Biodiversité: les fourmis sont aussi victimes des insecticides
Alain Lenoir Mis à jour 02-Jul-2020
de arcinfo.ch (Lien )
Des chercheurs de l'Université de Berne ont observé durant plus d'une année des fourmis noires et ont exposé certaines à des pesticides. Résultat: tout comme les abeilles, les fourmis sont aussi victimes des insecticides. Les conséquences peuvent être potentiellement graves.
Il n’y a pas que les abeilles qui sont décimées par les résidus de néonicotinoïdes. Les fourmis en sont aussi victimes. Mais l’effet de ces pesticides est plus pernicieux: l’une de ses molécules, le thiamethoxame, réduit petit à petit le nombre des ouvrières.
C’est une étude des chercheurs de l’Institut de la santé des abeilles de l’Université de Berne qui l’a démontré. Ils ont observé durant 64 semaines des reines de fourmis noires des jardins (Lasius niger) lors de la constitution de la colonie.
Au début de la première hibernation, les colonies exposées aux pesticides et celles du groupe de contrôle ne présentaient aucune différence de taille. L’année suivante, cependant, il est apparu que les colonies du groupe des pesticides comptaient beaucoup moins d’ouvrières.
Comme la quantité de travailleuses
constitue un facteur décisif pour la vitalité d’une colonie
de fourmis, les fourmis exposées aux pesticides sont donc plus menacées.

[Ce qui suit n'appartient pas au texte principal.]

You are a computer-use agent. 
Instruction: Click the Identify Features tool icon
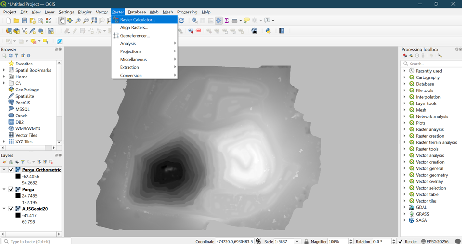click(x=194, y=21)
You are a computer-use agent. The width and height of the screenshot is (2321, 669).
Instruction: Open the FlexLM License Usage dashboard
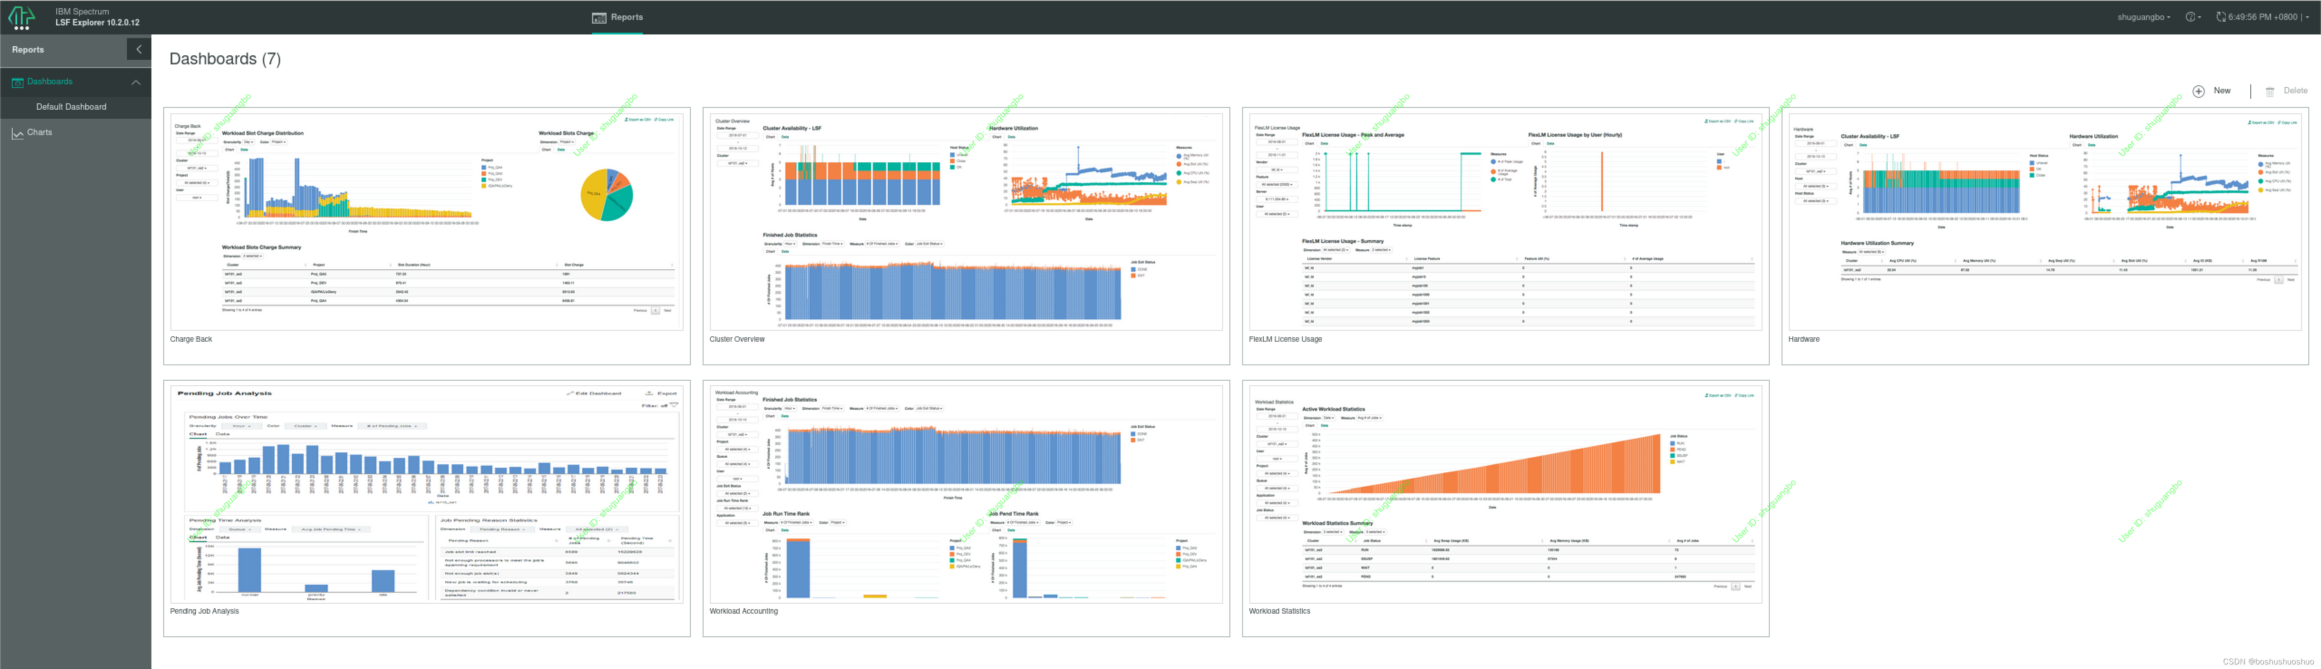[1505, 221]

«Lorsqu’on prend en considération l’importance des
fourmis pour nos écosystèmes, il devient évident que l’utilisation
de néonicotinoïdes représente une menace pour notre environnement»,
déclare Daniel Schläppi de l’institut, auteur principal de
l’étude publiée dans la revue Nature Communications Biology.
Une espèce commune
La fourmi noire de jardin est une espèce très répandue, de la sous-famille des Formicinae. C’est la fourmi la plus commune en Europe centrale. On le trouve dans des habitats pas trop secs à la lisière des forêts ainsi que dans les milieux dégagés. C’est une fourmi qui s’adapte très bien et qui vit également dans les villes. Elle s’infiltre aussi parfois dans les maisons.
Le thiaméthoxame, une molécule de la famille des néonicotinoïdes, est utilisé comme pesticide dans l’agriculture. Ces substances sont connues pour nuire aux abeilles et déploient longtemps leurs effets.
«En raison de leurs propriétés
chimiques, les insecticides néonicotinoïdes contaminent les sols
et les eaux souterraines. Ils peuvent ainsi être détectés
dans des endroits loin de leur dispersion», poursuit l’auteur.
Longue durée
«Les effets à long terme
de ces insecticides sur les fourmis sont alarmants», déclare le
professeur Peter Neumann. «Notre étude montre combien de temps
cela peut durer jusqu’à ce que les effets de ces résidus
de produits chimiques deviennent visibles, avec des conséquences potentiellement
graves».
"Les effets à long terme de ces insecticides sur les fourmis sont
alarmants." Peter Neumann, professeur à l’Université
de Berne
Les auteurs soulignent donc l’importance de considérer les fourmis comme des organismes modèles et d’inclure les effets à long terme dans les futures évaluations des risques. Cela devrait garantir une agriculture plus durable à long terme.